"I heard a rumor yesterday," said Fury, "about a criminal APB."

Jamie shifted her left arm slightly and stuffed what was left of her burger into her mouth with her right hand. Cait, still nursing, broke off to stare at her mother. Jamie stared back for the length it took to chew and swallow her food, and told her, "It's right there. You don't get to be picky."

Steve began, "Jamie..."

"Seems the new KGB lost their best weapon," Fury continued, clearing out her throat with a sip of water. "Escaped, a year and a half ago. My source didn't know how long they'd been looking, but they provided a physical description."

Cait whimpered.

"Jamie," repeated Steve.

"One night without a full belly won't kill her," his wife muttered, reaching for the corn.

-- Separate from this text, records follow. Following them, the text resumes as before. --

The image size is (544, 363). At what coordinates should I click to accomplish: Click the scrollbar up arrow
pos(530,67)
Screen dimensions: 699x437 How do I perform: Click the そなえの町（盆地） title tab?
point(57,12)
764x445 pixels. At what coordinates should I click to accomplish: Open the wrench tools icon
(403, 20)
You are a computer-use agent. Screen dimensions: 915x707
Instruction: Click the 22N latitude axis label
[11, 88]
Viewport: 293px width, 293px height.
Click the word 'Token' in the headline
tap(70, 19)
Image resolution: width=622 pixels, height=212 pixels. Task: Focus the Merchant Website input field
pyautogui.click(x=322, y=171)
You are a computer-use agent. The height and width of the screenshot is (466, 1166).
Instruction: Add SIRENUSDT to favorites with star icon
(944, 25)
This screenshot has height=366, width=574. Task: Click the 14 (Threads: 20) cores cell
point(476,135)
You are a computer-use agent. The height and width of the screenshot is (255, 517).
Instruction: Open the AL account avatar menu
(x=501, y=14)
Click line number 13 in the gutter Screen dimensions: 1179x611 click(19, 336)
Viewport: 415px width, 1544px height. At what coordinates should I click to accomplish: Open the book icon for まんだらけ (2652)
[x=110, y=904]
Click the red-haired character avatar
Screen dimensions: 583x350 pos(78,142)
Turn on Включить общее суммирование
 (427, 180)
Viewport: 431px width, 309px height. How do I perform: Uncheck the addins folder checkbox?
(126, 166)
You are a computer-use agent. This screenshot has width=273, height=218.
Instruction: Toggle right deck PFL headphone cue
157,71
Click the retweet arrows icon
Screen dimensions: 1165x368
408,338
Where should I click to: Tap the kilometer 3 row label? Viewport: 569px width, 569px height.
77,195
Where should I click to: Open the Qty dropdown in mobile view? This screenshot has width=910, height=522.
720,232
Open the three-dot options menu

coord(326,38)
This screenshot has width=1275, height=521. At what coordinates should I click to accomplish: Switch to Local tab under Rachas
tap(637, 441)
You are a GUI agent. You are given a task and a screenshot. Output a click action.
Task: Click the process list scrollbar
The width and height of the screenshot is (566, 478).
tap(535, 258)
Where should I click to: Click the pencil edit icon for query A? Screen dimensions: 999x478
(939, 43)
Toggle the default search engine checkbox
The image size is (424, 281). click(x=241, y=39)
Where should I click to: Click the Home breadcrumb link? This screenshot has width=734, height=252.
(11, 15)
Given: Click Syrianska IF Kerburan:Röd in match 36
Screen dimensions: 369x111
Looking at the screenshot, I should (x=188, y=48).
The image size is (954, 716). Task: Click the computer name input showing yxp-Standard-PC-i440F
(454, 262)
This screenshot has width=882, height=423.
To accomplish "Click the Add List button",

"I am not going to bed with a hungry baby."

"She's tired. She'll fall asleep."

"Yeah, and wake up crying in an hour!"

Jamie tightened her jaw.

Ladies and gentlemen, we've found tonight's hill to die on.

"I'll make the formula," he told her, and left the table.

Steve came back with a warm bottle to find his daughter nursing happily, held at the angle she preferred, and his wife's eyes vacant.

"I explained things to her," said Fury, clearing her place at the table. "As I was saying," she continued, addressing Jamie, "Hydra knows you're gone. It won't be long before the media picks up on it. You'll be in the papers soon enough.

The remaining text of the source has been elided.